*TASK DIRECTIONS:*
Please answer this from the text about Trump and DeVos's push to reopen schools: which committee does State Representative Michael Brennan serve on?

*TEXT:*
==========

As schools across the country are making tough decisions about how to open safely this fall, Donald Trump and Education Secretary Betsy DeVos have put immense pressure on schools to restart in-person classes while offering little in the way of guidance or resources to do so safely. Instead, they have spent the summer downplaying the risks schools face and exploiting the crisis to undermine public schools.

“Donald Trump has had nearly half a year to get the coronavirus response right, and the fact that we’re still debating whether or not we can safely reopen schools shows just how much his response has failed,” said State Representative Michael Brennan (D-Portland), who serves on the Maine Legislature’s Education and Cultural Affairs Committee. “From threatening to cut funding to schools that don’t re-open, to their lack of an actual reopening plan, to their shameful rerouting of aid funding to wealthy private schools, it’s clear that Trump and DeVos don’t care about what’s best for our students. We need a president that puts the safety of our students and teachers above all else, which is why we must elect Joe Biden this November.”

 

BACKGROUND ON TRUMP AND DEVOS’ PUSH TO REOPEN SCHOOLS

Trump and DeVos have demanded that all schools reopen regardless of the risks, threatening those who don’t with punishment.

==========

*GIVEN INFORMATION:*
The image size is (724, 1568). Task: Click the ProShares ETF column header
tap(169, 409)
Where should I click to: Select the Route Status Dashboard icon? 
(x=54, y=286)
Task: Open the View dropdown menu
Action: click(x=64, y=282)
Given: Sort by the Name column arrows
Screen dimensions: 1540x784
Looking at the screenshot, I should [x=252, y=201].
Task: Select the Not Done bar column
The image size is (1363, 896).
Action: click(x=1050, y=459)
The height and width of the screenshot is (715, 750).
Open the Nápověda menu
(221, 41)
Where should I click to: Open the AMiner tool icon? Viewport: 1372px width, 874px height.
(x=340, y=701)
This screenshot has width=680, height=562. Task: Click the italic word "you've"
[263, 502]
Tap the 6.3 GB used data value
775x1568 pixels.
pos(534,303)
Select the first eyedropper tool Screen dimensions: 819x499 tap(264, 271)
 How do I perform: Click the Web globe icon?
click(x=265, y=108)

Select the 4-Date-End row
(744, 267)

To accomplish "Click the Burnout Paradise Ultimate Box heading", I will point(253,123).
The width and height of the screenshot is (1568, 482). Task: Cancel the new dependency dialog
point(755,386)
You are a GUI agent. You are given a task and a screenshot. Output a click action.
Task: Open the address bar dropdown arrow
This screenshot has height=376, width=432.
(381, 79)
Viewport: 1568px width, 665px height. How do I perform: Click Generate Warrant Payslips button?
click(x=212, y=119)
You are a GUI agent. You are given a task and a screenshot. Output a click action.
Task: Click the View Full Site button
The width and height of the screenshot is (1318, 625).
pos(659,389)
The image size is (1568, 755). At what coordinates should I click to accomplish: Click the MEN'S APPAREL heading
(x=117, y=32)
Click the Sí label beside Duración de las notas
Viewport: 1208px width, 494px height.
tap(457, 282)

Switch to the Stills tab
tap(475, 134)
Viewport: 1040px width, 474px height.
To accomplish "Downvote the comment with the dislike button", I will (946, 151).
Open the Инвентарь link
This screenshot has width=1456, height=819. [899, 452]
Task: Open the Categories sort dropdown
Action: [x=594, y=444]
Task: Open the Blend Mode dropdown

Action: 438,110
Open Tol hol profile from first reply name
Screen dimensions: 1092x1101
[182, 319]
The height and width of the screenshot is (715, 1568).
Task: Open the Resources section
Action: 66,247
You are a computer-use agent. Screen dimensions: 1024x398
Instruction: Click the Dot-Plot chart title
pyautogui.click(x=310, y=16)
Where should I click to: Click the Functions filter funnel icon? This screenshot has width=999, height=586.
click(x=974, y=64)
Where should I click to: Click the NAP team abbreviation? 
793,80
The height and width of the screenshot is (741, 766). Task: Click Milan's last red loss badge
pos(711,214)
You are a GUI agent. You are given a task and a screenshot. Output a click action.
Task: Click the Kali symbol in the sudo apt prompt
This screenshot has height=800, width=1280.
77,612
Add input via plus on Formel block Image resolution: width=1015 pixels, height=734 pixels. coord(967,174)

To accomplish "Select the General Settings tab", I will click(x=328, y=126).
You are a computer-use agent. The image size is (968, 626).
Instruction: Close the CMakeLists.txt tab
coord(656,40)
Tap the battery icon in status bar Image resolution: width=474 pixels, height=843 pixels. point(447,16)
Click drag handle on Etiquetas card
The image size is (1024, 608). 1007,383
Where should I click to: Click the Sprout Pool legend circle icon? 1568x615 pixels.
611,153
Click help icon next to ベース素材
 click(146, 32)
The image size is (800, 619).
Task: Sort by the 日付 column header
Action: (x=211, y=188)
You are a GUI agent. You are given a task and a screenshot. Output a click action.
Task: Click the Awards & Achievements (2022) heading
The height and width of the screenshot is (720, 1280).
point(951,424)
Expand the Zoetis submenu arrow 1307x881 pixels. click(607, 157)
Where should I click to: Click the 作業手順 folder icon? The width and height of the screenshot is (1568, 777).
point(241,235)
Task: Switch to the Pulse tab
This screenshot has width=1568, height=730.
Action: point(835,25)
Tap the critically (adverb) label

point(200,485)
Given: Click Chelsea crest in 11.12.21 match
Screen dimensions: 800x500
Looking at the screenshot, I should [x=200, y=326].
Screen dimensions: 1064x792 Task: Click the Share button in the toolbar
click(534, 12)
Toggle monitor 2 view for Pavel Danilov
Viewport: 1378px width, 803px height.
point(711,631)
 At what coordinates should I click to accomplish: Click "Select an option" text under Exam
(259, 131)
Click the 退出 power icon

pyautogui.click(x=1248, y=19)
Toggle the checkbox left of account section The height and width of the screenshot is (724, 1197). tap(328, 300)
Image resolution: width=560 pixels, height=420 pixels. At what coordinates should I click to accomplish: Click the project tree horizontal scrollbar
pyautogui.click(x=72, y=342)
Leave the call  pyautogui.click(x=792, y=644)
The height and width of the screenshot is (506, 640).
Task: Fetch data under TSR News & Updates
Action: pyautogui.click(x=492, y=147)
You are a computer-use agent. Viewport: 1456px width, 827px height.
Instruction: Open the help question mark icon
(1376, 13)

==========

*YOUR SOLUTION:*
The Maine Legislature's Education and Cultural Affairs Committee.